Xue Chonghua, Kowshik Sahana S, Lteif Diala, Puducheri Shreyas, Jasodanand Varuna H, Zhou Olivia T, Walia Anika S, Guney Osman B, Zhang J Diana, Pham Serena T, Kaliaev Artem, Andreu-Arasa V Carlota, Dwyer Brigid C, Farris Chad W, Hao Honglin, Kedar Sachin, Mian Asim Z, Murman Daniel L, O'Shea Sarah A, Paul Aaron B, Rohatgi Saurabh, Saint-Hilaire Marie-Helene, Sartor Emmett A, Setty Bindu N, Small Juan E, Swaminathan Arun, Taraschenko Olga, Yuan Jing, Zhou Yan, Zhu Shuhan, Karjadi Cody, Ang Ting Fang Alvin, Bargal Sarah A, Plummer Bryan A, Poston Kathleen L, Ahangaran Meysam, Au Rhoda, Kolachalama Vijaya B
Department of Medicine, Boston University Chobanian & Avedisian School of Medicine, Boston, MA, USA.
Department of Electrical & Computer Engineering, Boston University, MA, USA.
medRxiv. 2024 Mar 26:2024.02.08.24302531. doi: 10.1101/2024.02.08.24302531.

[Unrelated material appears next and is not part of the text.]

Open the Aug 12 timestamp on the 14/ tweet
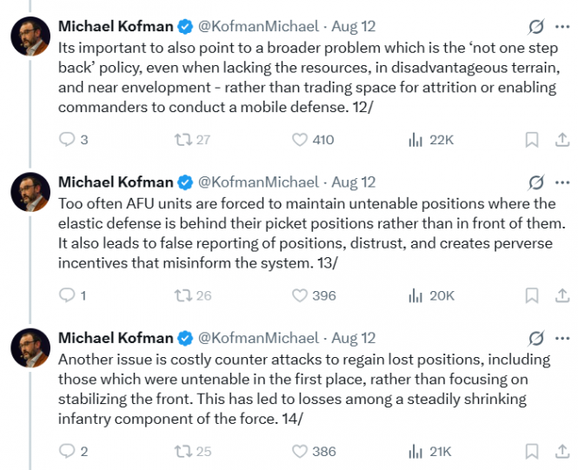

Differential diagnosis of dementia remains a challenge in neurology due to symptom overlap across etiologies, yet it is crucial for formulating early, personalized management strategies. Here, we present an AI model that harnesses a broad array of data, including demographics, individual and family medical history, medication use, neuropsychological assessments, functional evaluations, and multimodal neuroimaging, to identify the etiologies contributing to dementia in individuals. The study, drawing on 51,269 participants across 9 independent, geographically diverse datasets, facilitated the identification of 10 distinct dementia etiologies. It aligns diagnoses with similar management strategies, ensuring robust predictions even with incomplete data. Our model achieved a micro-averaged area under the receiver operating characteristic curve (AUROC) of 0.94 in classifying individuals with normal cognition, mild cognitive impairment and dementia. Also, the micro-averaged AUROC was 0.96 in differentiating the dementia etiologies. Our model demonstrated proficiency in addressing mixed dementia cases, with a mean AUROC of 0.78 for two co-occurring pathologies. In a randomly selected subset of 100 cases, the AUROC of neurologist assessments augmented by our AI model exceeded neurologist-only evaluations by 26.25%. Furthermore, our model predictions aligned with biomarker evidence and its associations with different proteinopathies were substantiated through postmortem findings. Our framework has the potential to be integrated as a screening tool for dementia in various clinical settings and drug trials, with promising implications for person-level management.
由于不同病因导致的症状重叠,痴呆症的鉴别诊断在神经学领域仍然是一项挑战,但对于制定早期、个性化的管理策略至关重要。在此,我们展示了一种人工智能模型,该模型利用广泛的数据,包括人口统计学、个人和家族病史、用药情况、神经心理学评估、功能评估以及多模态神经影像学,来识别导致个体痴呆症的病因。这项研究基于9个独立的、地理位置不同的数据集,涵盖51269名参与者,有助于识别出10种不同的痴呆症病因。它将诊断与相似的管理策略相结合,即使数据不完整也能确保可靠的预测。我们的模型在对认知正常、轻度认知障碍和痴呆症患者进行分类时,受试者工作特征曲线下的微平均面积(AUROC)达到了0.94。此外,在区分痴呆症病因时,微平均AUROC为0.96。我们的模型在处理混合性痴呆病例方面表现出色,对于两种同时存在的病理情况,平均AUROC为0.78。在随机选择的100个病例子集中,我们的人工智能模型增强后的神经科医生评估的AUROC比仅由神经科医生进行的评估高出26.25%。此外,我们的模型预测与生物标志物证据相符,并且通过尸检结果证实了其与不同蛋白质病变的关联。我们的框架有可能作为一种痴呆症筛查工具,整合到各种临床环境和药物试验中,对个人层面的管理具有广阔的应用前景。